*Stated goal:* Reproduce the lines of the listing below verbatim, starting at the line containing "Open Wallpaper Calendar desktop icon" and ending at the line containing "click(221, 1028)", both included.

*Dataset records:*
———

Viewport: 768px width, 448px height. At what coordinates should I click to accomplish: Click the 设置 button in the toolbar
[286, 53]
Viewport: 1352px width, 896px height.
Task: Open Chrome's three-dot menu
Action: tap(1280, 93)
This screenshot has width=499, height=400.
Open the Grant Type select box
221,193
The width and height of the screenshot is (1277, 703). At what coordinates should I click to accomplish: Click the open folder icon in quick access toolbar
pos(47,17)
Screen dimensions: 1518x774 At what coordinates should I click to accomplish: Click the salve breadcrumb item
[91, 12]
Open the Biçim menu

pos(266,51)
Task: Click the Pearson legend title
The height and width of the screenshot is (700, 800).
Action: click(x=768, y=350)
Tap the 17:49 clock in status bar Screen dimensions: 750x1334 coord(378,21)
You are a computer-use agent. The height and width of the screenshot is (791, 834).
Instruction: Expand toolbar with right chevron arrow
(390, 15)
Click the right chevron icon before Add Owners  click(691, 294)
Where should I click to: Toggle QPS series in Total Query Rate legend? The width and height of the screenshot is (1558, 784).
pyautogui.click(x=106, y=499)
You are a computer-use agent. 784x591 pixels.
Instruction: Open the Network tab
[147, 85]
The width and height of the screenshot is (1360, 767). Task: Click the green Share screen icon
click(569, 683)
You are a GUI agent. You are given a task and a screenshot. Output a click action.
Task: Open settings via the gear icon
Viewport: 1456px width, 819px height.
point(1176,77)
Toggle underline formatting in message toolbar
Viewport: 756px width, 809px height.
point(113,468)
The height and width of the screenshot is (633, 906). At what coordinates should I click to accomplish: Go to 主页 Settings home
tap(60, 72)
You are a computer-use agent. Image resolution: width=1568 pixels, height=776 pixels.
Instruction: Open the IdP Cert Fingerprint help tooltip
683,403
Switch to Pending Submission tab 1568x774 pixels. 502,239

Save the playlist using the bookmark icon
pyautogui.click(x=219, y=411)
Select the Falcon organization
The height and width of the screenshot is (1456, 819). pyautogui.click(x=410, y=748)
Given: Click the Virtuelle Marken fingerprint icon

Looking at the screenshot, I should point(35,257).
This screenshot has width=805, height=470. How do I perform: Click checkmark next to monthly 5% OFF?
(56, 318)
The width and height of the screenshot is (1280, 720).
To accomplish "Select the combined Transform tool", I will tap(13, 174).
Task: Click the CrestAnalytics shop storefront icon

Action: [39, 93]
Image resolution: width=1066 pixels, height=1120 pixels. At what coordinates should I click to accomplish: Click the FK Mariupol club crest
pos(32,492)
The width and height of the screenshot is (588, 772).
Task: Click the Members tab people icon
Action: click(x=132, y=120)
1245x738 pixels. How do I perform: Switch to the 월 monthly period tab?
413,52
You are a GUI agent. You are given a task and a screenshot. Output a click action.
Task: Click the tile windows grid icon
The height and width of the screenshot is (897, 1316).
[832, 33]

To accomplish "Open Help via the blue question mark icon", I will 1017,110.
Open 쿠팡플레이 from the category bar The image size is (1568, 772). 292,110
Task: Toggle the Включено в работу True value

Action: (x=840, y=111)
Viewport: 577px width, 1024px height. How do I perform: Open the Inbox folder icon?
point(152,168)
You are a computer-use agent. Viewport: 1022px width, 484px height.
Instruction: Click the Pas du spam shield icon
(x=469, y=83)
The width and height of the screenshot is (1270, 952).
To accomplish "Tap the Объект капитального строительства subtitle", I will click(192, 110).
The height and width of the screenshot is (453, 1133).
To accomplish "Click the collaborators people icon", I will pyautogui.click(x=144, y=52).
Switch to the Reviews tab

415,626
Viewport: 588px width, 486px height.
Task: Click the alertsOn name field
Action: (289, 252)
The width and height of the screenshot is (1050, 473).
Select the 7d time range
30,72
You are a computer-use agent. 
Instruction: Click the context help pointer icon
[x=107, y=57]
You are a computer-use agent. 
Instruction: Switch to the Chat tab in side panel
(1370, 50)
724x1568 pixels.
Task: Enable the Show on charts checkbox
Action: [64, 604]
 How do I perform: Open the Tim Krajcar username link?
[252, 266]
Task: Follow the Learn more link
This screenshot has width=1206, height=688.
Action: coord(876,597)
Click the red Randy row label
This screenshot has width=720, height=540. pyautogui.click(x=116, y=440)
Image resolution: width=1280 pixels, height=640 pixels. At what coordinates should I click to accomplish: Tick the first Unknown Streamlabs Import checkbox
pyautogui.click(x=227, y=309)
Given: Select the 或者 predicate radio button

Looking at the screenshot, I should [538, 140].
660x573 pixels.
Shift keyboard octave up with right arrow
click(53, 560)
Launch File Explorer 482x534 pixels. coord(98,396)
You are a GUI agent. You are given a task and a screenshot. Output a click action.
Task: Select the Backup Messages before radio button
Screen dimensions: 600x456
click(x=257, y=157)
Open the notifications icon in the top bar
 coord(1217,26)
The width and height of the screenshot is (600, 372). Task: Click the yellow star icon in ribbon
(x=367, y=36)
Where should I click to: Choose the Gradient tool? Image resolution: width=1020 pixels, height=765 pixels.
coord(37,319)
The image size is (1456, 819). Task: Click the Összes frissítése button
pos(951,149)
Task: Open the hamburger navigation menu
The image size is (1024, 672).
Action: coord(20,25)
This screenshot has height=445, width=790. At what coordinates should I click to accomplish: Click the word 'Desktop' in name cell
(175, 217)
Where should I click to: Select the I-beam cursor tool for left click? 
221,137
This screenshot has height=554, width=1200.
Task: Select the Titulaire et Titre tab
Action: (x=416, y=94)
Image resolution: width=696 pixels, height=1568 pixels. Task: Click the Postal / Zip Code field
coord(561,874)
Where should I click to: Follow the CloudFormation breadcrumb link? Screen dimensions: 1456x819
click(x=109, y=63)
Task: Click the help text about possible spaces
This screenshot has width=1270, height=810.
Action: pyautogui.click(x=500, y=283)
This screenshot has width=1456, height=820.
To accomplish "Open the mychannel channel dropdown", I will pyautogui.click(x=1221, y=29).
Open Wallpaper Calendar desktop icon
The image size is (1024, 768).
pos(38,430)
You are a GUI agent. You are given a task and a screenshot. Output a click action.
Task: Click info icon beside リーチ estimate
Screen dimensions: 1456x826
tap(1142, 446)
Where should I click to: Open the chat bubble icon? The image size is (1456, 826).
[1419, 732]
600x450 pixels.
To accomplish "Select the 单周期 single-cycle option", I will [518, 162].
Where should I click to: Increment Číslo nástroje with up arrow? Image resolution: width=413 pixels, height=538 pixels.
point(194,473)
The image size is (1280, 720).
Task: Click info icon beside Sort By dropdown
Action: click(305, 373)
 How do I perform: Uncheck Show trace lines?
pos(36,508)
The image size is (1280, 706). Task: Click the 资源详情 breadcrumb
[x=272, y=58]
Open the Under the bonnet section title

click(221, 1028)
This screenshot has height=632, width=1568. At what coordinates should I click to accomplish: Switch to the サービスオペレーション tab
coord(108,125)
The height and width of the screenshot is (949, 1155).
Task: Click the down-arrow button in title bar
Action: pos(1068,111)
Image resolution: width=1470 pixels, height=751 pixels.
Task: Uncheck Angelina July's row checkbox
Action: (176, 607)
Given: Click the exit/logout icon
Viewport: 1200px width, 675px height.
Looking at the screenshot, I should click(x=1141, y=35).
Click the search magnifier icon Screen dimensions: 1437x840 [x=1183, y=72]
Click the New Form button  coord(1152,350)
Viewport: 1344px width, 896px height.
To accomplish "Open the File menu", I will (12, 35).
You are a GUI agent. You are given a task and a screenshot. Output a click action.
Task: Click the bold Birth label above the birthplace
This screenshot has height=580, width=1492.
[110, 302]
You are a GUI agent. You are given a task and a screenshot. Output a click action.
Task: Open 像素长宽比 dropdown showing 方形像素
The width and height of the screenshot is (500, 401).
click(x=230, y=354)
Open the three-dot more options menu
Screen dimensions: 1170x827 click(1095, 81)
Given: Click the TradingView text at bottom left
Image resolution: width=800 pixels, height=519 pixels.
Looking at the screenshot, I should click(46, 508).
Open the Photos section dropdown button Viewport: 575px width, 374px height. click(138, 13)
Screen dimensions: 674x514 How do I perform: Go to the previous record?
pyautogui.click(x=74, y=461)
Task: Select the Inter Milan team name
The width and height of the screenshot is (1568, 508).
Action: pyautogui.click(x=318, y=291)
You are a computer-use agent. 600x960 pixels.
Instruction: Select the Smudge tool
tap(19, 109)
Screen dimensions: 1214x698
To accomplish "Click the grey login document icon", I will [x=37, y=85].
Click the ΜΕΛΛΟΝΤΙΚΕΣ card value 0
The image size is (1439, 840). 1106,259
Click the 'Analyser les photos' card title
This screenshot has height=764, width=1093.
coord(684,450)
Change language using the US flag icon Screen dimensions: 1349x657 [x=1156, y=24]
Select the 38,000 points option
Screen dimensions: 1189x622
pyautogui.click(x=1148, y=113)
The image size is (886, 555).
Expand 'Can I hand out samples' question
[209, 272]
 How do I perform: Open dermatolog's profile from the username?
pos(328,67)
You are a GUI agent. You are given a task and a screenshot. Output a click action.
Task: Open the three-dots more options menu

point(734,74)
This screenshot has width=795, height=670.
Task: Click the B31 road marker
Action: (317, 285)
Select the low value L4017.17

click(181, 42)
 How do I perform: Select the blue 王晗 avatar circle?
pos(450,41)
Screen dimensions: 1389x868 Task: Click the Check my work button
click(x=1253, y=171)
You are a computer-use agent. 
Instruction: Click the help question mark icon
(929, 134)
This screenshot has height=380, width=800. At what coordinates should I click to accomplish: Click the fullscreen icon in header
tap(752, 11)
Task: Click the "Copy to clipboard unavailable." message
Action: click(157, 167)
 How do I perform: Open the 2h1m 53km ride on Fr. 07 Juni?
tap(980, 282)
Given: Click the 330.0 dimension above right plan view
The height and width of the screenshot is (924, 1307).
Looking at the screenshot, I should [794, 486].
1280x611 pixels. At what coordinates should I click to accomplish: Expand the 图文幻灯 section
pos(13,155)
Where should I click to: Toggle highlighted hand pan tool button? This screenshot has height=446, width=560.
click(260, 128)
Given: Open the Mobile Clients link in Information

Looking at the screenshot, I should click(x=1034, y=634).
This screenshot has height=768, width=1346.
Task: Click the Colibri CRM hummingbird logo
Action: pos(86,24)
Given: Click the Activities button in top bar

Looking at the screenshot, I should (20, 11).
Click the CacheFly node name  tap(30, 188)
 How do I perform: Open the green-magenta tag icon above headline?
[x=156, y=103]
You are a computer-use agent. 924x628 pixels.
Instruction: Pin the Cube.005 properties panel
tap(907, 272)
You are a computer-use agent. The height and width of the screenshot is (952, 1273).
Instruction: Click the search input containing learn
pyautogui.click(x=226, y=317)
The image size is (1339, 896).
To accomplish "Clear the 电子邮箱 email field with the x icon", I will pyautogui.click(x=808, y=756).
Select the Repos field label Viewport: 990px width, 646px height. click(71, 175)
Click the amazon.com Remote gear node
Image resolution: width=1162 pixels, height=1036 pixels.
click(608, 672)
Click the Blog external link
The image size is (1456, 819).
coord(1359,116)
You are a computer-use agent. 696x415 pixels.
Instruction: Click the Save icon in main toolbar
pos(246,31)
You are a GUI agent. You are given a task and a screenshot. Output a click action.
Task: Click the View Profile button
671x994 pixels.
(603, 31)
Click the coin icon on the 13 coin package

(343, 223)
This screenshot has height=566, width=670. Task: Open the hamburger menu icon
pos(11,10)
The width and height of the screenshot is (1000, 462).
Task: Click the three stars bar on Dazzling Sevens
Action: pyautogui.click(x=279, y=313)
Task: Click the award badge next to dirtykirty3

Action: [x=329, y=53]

———

*Exercise answer:*
Open Wallpaper Calendar desktop icon
The image size is (1024, 768).
pos(38,430)
You are a GUI agent. You are given a task and a screenshot. Output a click action.
Task: Click info icon beside リーチ estimate
Screen dimensions: 1456x826
tap(1142, 446)
Where should I click to: Open the chat bubble icon? The image size is (1456, 826).
[1419, 732]
600x450 pixels.
To accomplish "Select the 单周期 single-cycle option", I will [518, 162].
Where should I click to: Increment Číslo nástroje with up arrow? Image resolution: width=413 pixels, height=538 pixels.
point(194,473)
The image size is (1280, 720).
Task: Click info icon beside Sort By dropdown
Action: click(305, 373)
 How do I perform: Uncheck Show trace lines?
pos(36,508)
The image size is (1280, 706). Task: Click the 资源详情 breadcrumb
[x=272, y=58]
Open the Under the bonnet section title

click(221, 1028)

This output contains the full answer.